Yes we all grow older, however my philosophy is that you only have one life so make the most of it. What made me feel better was then reading another story from The Salvation Army on Facebook about a 102 year old lady who is still volunteering! Now that is inspirational and imagine if she had felt sorry for herself and gave up at the age of 60!
Here we have two stories completely opposite in thinking and that is the message to us all – THE WAY YOU THINK IS THE WAY YOU WILL FEEL.
In this post I would like to address some of the concerns raised.
Yes we get older but you don’t have to accept the changes that are happening to you. If you don’t like it do something about it!

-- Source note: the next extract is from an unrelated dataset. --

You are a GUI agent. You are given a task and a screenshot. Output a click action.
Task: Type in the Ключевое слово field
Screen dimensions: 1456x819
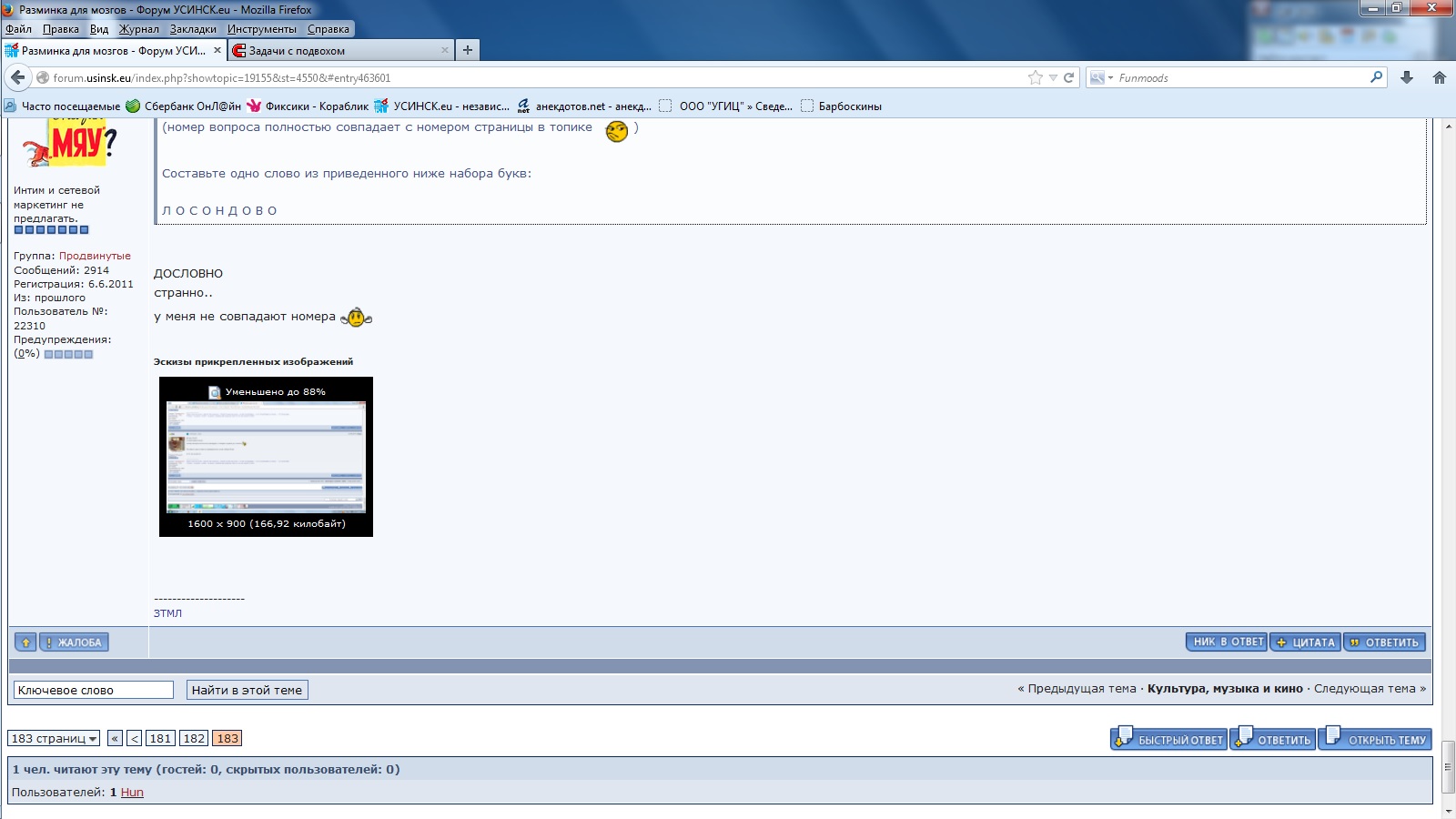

Accept Growing Older Gracefully
So we get wrinkles, big deal. Wrinkles tell a story and when you smile they can look beautiful. However, my motto has always been ‘moisturize, moisturize, moisturize’. If you are really unhappy with your appearance do something about it. I’m not a fan of cosmetic surgery but if it makes you feel better about yourself go for it!
Don’t get lazy
Yes we all feel from time to time that we can’t be bothered with our appearance. That is okay occasionally but if you look good you feel good. Just because your hair might be thinning or you have added some extra kilos doesn’t mean you should let yourself go. Go and get a new hairstyle, have your nails done as a treat, have a massage – you will feel a million dollars and it will show from within because you are feeling happy about yourself. Live a healthy lifestyle and include some exercise and good food choices.

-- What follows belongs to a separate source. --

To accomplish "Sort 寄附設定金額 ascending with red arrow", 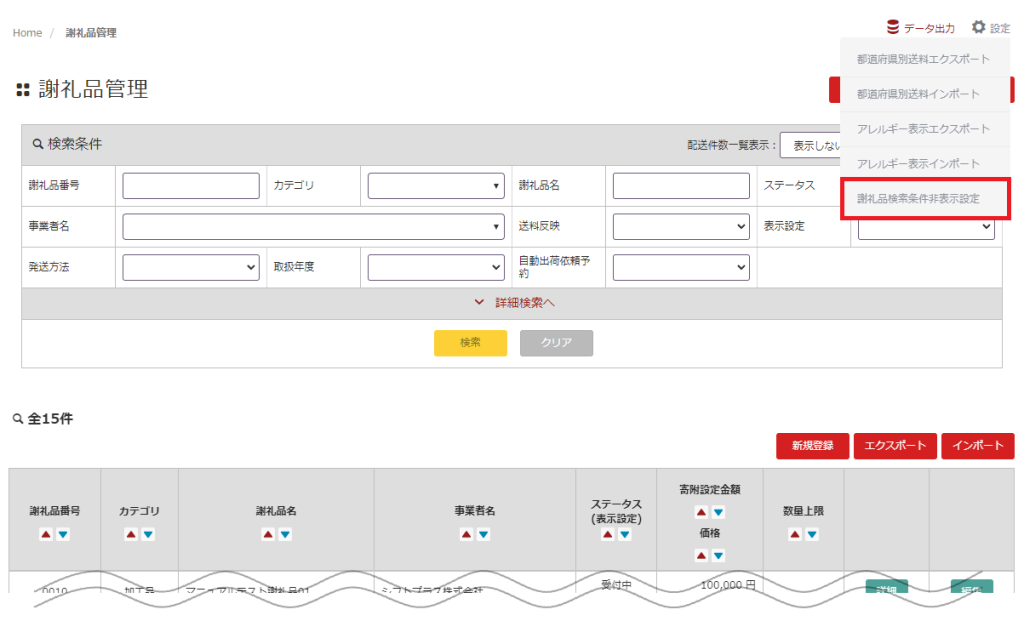I will click(701, 512).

Don’t try to compete with the younger generation
There will always be someone brighter and better so don’t try to compete, especially with someone young enough to be your grandchild. Accept that you have your talents and you are valuable. Don’t put yourself down or feel jealous because you will never be happy until you get over these emotions.
Let your Children Go
Yes, I’ve experienced it! Your children actually grow up and become adults! They don’t need you all the time and yes this can be hard to take sometimes however, I have always wanted my children to be independent and I’m proud that they are. They don’t need me (not all the time anyway). I appreciate that they are busy and don’t expect to see them all the time. Don’t expect to be a part of everything they do – did you let your parents? Let them live their lives and enjoy the time you do spend together. Quality not Quantity remember.
Get a Life
At 60 you may have retired and so have time on your hands. Now is the time in your life for YOU. It’s your choice how you spend the rest of your life but I know I’m going to LIVE and LOVE and ENJOY my life until the end. There are so many ways you can have a fulfilled life. Social clubs, volunteering, friends, family, go back to school and even learn to enjoy your own company, doing what you want to do when you want to do it.
You are not Invisible
I cannot believe that this lady feels invisible. Everyone has something to offer, however if you are going to wallow in self pity then do it on your own. If you act invisible and are miserable you will be invisible. If you say ‘Hey! Here I am and I’ve got a lot to offer’ then people will take notice and enjoy your company.
You have reached 60 – be grateful. Yes, I know we live longer these days but there are those who have been taken too soon. Be grateful that you have your life and do something with it! I’m sure those who has passed would give anything to have their life back and would certainly make it purposeful.
So it is really up to YOU – you can be invisible at sixty or you can be 103 and still volunteering. I know which one I’m going to be – what about YOU?